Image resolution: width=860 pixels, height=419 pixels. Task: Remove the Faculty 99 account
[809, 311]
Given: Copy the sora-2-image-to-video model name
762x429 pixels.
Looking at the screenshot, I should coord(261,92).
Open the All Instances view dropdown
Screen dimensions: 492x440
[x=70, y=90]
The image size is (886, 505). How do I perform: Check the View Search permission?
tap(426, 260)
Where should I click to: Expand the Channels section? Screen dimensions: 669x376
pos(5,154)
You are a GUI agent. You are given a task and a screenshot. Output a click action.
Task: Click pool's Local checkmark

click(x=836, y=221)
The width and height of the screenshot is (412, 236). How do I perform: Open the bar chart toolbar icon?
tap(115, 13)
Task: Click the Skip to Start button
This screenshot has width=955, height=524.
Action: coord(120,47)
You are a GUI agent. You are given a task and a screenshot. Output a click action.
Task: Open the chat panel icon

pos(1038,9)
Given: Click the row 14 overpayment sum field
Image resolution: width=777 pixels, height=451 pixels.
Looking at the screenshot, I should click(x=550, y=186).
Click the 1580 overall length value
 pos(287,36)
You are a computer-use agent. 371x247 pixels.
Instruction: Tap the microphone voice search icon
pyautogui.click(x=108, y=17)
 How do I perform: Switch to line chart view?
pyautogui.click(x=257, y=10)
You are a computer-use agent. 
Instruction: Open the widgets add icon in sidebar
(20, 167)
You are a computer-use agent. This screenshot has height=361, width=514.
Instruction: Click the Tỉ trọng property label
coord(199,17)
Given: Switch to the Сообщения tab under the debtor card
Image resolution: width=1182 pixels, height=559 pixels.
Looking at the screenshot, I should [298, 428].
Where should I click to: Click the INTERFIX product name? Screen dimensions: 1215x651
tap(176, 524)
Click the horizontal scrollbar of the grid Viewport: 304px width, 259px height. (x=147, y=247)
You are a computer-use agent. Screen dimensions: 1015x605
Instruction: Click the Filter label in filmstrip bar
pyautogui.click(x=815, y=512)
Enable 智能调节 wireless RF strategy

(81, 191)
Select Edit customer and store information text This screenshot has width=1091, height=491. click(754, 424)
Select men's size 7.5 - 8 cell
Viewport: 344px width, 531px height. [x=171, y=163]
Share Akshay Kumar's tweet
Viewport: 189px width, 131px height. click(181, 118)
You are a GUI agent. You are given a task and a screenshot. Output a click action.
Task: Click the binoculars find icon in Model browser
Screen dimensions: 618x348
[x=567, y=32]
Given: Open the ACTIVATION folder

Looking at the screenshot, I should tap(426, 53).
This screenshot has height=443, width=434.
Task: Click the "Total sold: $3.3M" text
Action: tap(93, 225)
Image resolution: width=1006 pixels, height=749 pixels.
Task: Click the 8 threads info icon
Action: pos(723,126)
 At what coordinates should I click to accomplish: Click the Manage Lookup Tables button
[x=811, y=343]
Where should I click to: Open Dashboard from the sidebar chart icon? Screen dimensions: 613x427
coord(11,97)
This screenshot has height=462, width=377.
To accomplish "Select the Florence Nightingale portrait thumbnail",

^^^^^^^^

Task statement
Each entry above needs to be retyped exactly as it appears.

Answer section
Image resolution: width=860 pixels, height=419 pixels. Task: Remove the Faculty 99 account
[809, 311]
Given: Copy the sora-2-image-to-video model name
762x429 pixels.
Looking at the screenshot, I should coord(261,92).
Open the All Instances view dropdown
Screen dimensions: 492x440
[x=70, y=90]
The image size is (886, 505). How do I perform: Check the View Search permission?
tap(426, 260)
Where should I click to: Expand the Channels section? Screen dimensions: 669x376
pos(5,154)
You are a GUI agent. You are given a task and a screenshot. Output a click action.
Task: Click pool's Local checkmark

click(x=836, y=221)
The width and height of the screenshot is (412, 236). How do I perform: Open the bar chart toolbar icon?
tap(115, 13)
Task: Click the Skip to Start button
This screenshot has width=955, height=524.
Action: coord(120,47)
You are a GUI agent. You are given a task and a screenshot. Output a click action.
Task: Open the chat panel icon

pos(1038,9)
Given: Click the row 14 overpayment sum field
Image resolution: width=777 pixels, height=451 pixels.
Looking at the screenshot, I should click(x=550, y=186).
Click the 1580 overall length value
 pos(287,36)
You are a computer-use agent. 371x247 pixels.
Instruction: Tap the microphone voice search icon
pyautogui.click(x=108, y=17)
 How do I perform: Switch to line chart view?
pyautogui.click(x=257, y=10)
You are a computer-use agent. 
Instruction: Open the widgets add icon in sidebar
(20, 167)
You are a computer-use agent. This screenshot has height=361, width=514.
Instruction: Click the Tỉ trọng property label
coord(199,17)
Given: Switch to the Сообщения tab under the debtor card
Image resolution: width=1182 pixels, height=559 pixels.
Looking at the screenshot, I should [298, 428].
Where should I click to: Click the INTERFIX product name? Screen dimensions: 1215x651
tap(176, 524)
Click the horizontal scrollbar of the grid Viewport: 304px width, 259px height. (x=147, y=247)
You are a computer-use agent. Screen dimensions: 1015x605
Instruction: Click the Filter label in filmstrip bar
pyautogui.click(x=815, y=512)
Enable 智能调节 wireless RF strategy

(81, 191)
Select Edit customer and store information text This screenshot has width=1091, height=491. click(754, 424)
Select men's size 7.5 - 8 cell
Viewport: 344px width, 531px height. [x=171, y=163]
Share Akshay Kumar's tweet
Viewport: 189px width, 131px height. click(181, 118)
You are a GUI agent. You are given a task and a screenshot. Output a click action.
Task: Click the binoculars find icon in Model browser
Screen dimensions: 618x348
[x=567, y=32]
Given: Open the ACTIVATION folder

Looking at the screenshot, I should tap(426, 53).
This screenshot has height=443, width=434.
Task: Click the "Total sold: $3.3M" text
Action: tap(93, 225)
Image resolution: width=1006 pixels, height=749 pixels.
Task: Click the 8 threads info icon
Action: pos(723,126)
 At what coordinates should I click to accomplish: Click the Manage Lookup Tables button
[x=811, y=343]
Where should I click to: Open Dashboard from the sidebar chart icon? Screen dimensions: 613x427
coord(11,97)
This screenshot has height=462, width=377.
To accomplish "Select the Florence Nightingale portrait thumbnail",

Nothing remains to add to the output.